In a statement, Minister of Transport Renward Wells said: “The government of The Bahamas finds these allegations most disturbing and takes this matter seriously and as such has engaged all relevant government ministries and departments to facilitate a comprehensive review and to provide an appropriate response commensurate to the actions.”
He continued: “Whilst the ships named are not Bahamas-flagged, the allegations, if founded, would be considered serious violations of the International Convention for the Prevention of Pollution from Ships 1973/1978 (MARPOL) to which The Bahamas is a party.
“As the port and coastal state in which the violations may have occurred, The Bahamas will investigate and take measures as appropriate.”
Obviously, upon reading Wells’ statement, it has left many citizens confused. Especially since without any environmental protection laws, it seems there is little we can do outside of walking away from this deal.
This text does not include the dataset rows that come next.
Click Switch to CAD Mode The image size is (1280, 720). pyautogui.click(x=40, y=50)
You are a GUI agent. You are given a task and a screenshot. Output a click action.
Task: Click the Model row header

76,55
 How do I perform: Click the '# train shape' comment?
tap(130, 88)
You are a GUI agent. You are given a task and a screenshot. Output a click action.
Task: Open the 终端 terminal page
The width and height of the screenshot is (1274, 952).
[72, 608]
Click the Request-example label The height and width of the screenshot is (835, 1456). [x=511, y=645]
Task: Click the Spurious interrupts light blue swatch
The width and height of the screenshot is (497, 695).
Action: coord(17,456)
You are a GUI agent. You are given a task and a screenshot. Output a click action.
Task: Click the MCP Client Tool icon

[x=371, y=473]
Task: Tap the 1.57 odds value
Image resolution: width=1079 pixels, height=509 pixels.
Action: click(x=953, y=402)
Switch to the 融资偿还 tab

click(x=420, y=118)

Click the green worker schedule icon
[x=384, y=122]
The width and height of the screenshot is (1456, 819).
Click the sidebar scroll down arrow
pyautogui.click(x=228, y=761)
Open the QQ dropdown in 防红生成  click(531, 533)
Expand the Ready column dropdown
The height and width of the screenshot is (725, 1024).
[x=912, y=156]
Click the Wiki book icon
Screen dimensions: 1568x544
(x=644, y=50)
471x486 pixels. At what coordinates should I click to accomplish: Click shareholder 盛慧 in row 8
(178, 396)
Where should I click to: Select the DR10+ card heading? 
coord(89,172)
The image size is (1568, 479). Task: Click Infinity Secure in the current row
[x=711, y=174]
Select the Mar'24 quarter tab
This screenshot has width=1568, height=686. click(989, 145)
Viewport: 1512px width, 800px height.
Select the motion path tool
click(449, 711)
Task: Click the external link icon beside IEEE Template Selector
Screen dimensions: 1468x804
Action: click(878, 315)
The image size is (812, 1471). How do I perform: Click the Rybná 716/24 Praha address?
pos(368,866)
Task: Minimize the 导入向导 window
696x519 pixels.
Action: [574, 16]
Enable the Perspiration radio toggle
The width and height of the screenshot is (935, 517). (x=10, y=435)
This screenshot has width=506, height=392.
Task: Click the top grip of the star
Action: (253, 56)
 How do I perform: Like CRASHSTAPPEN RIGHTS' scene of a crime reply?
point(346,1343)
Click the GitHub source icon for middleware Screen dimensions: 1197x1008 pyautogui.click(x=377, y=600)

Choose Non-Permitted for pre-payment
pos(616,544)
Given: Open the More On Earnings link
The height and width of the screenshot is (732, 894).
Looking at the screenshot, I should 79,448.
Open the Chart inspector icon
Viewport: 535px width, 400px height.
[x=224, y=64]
And you don’t need a degree in Bahamian politics to know they aren’t going to walk away from this project. Rather, it seems as if the government’s investigation is going to go on while the Attorney General’s office burns the midnight oil drafting environmental protection legislation – which he promised by summer’s end.
Of course, Carnival will likely apologise and tout new training processes to assure the Bahamian people that this will never happen again. And capping it off with the promise of more jobs for Bahamian people, all will be right in the world.
Save for the fact that it won’t be.
The only thing these cruise giants care about is the profits they generate. Carnival is no different. If, while on probation for environmental violations, they’ve been involved in 800 incidents of illegal dumping of sewage, food waste, grey water, furniture and more than a half million gallons of oil, we would be foolish to believe this was somehow their “come to Jesus” moment.
The judge that made the report public even regretted not being able to send the company’s president and chairman to jail, but said this: “Although Carnival Corp’s convictions are not unique, the company’s pattern of repeated violations, even when it is under a microscope, show how difficult it is for authorities to hold cruise companies accountable. It also shows the difficulty of strict compliance across 105 ships, more than 120,000 employees, millions of guests and dozens of countries.”
If American authorities have trouble keeping Carnival accountable, the collateral damage of partnering with such a bad actor may be devastating for a country that doesn’t have a single piece of environmental protection legislation on the books in 2019.
We don’t have the legislation nor the will to protect our natural environment, and that is what we should all fear.
Former Attorney General Alfred Sears reminded us recently in a separate discussion of the ‘brokenness’ of the Sir Stafford Sands model. While the government has shown the desire to help Bahamians build businesses, we are still awestruck with foreign investors – obvious remnants of a colonial mindset.
If we are honest, we can agree there is no way a Bahamian cruise company would be able to get away with anything like this in our country, much less in another.
Thus, as Sears put it, the Bahamian can only hope one day to elevate to the treatment afforded foreign investors. We truly do have it upside down.